Telmo, por sua vez, é sereno no desespero. É a razão que analisa, com o mínimo de turvação, o desespero, e o acalma. Sem o atenuar. Uma quase frieza intensa, lucidez afiada como lâmina. Arrepia. Queima de excesso, não de Bocageana paixão, mas de fria filosófica serenidade.

A Bocage sempre podemos absolvê-lo, estende-nos, arrebatado, a mão arrependida para que o façamos. A Telmo não, não tem pecado, apenas a presença implacável da inalienável aventura humana:

«sensação de derrota, de rota desfeita, de naufrágio, de navis fracta».

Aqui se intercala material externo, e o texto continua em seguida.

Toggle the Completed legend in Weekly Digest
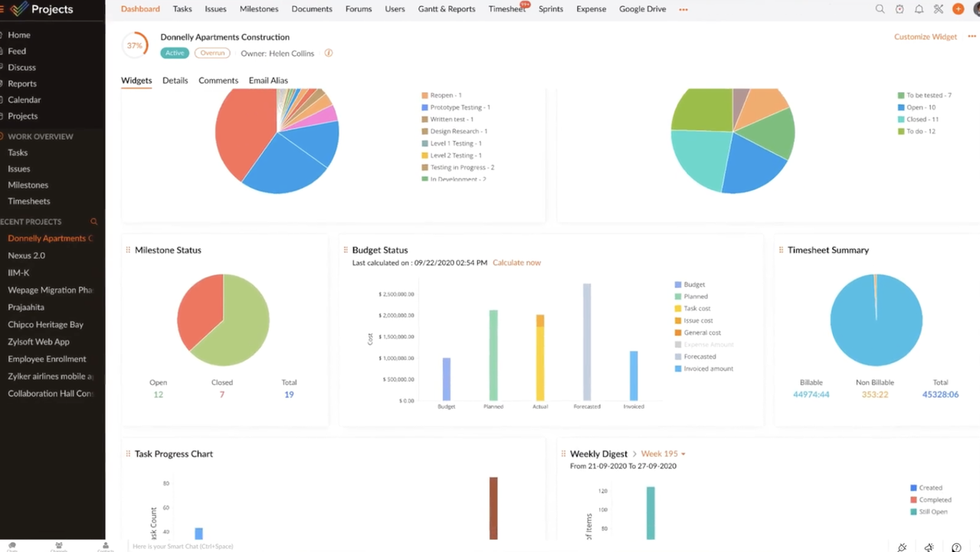This screenshot has height=552, width=980. click(x=934, y=500)
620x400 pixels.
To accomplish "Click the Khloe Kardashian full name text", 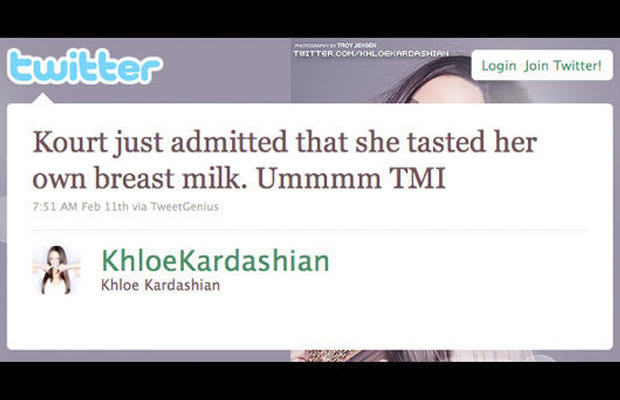I will 160,285.
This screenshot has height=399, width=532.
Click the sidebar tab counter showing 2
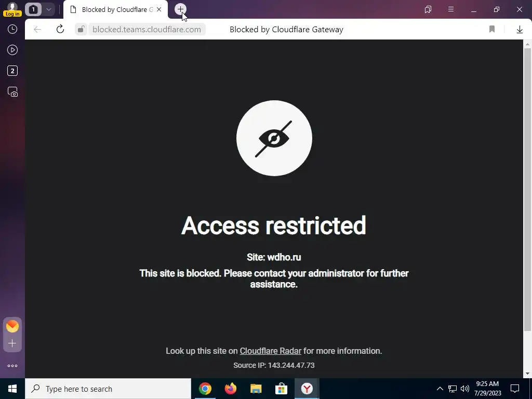(x=12, y=71)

A honra do guerreiro que lutou e perdeu, que envelheceu. Apenas. É a vida. Sem culpa. Apenas desolação. Desespero silencioso e digno.

 

Neste soneto de final de vida, “Já Bocage não sou”, o poeta mostra estar arrependido por algo a que chama vacuidade «vã figura em prosa e verso», define seu «intento» como «louco», apelida a sua obra de «som fantástico» não no sentido que hoje atribuímos ao adjectivo, mas de algo sem consistência, compara-se a Aretino, cuja poesia e vida foram consideradas libertinas e à margem da moral, acusa-se de ter manchado a santidade e exorta quem o leu e nele acreditou, a rasgar os versos e a crer… «na eternidade!».  Dele, a fé não se ausentou.

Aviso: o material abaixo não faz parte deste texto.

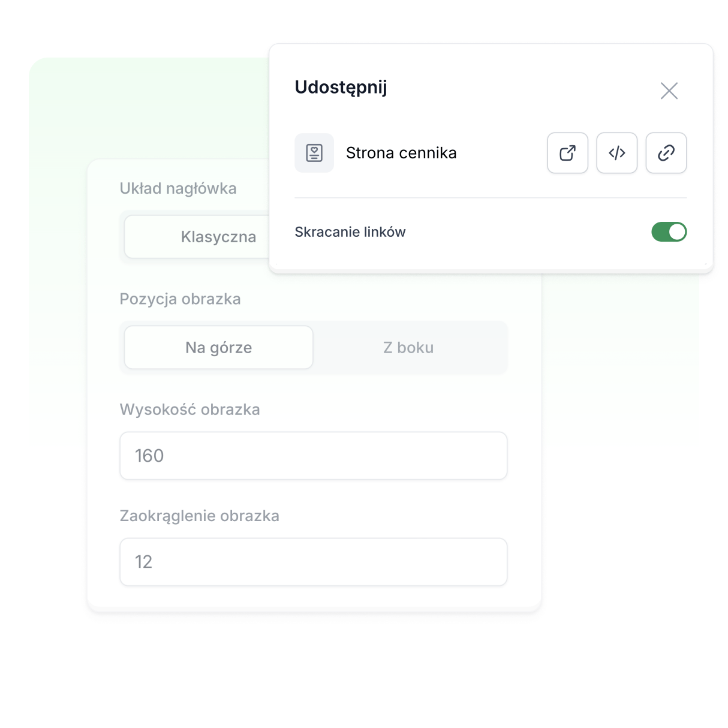Click the divider line above Skracanie linków
Image resolution: width=728 pixels, height=728 pixels.
coord(491,198)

Contudo, uma vida deitada ao chão. Num poema poderosíssimo de arrependimento.

Os versos como veículo da devassidão. Como se deles se tivesse retirado o sagrado. O peso da Igreja com a sua condenação do corpo e dos prazeres a ele associados.

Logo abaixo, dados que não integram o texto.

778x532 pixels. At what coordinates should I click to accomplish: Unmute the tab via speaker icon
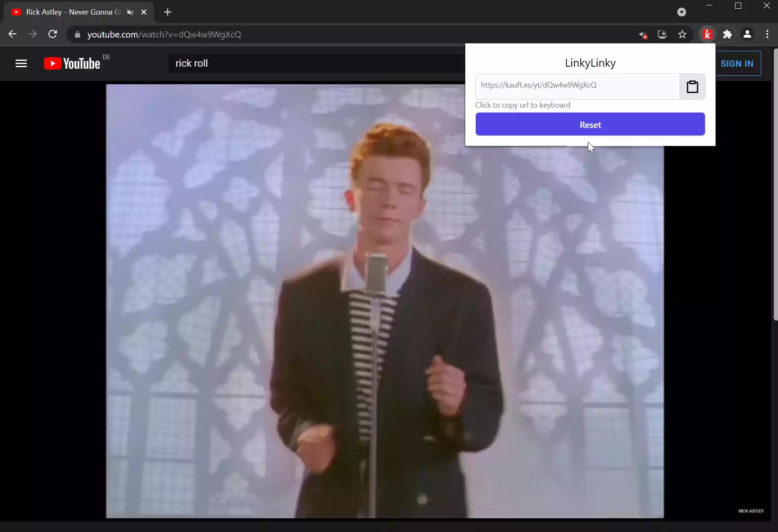click(130, 12)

Por sua vez, Telmo, o filósofo da “Misteriosofia”, mais judeu do que católico, e portanto celebrando o corpo na busca da alma, aos 80 anos parece deitar tudo a perder. O filósofo duvida dos caminhos da busca aonde o pensamento o levou. 

O poeta lamenta os versos que escreveu.

Procuraram o mesmo, por diferentes caminhos. Telmo procurou «o mais alto» e não encontrou. Bocage tê-lo-á encontrado, mas sente que o desmereceu: «eu aos céus ultrajei». O que um encontrou e perdeu, o outro buscou e não encontrou.

Vejamos o último texto das Páginas Autobiográficas, “O Quarto Inimigo do Guerreiro”.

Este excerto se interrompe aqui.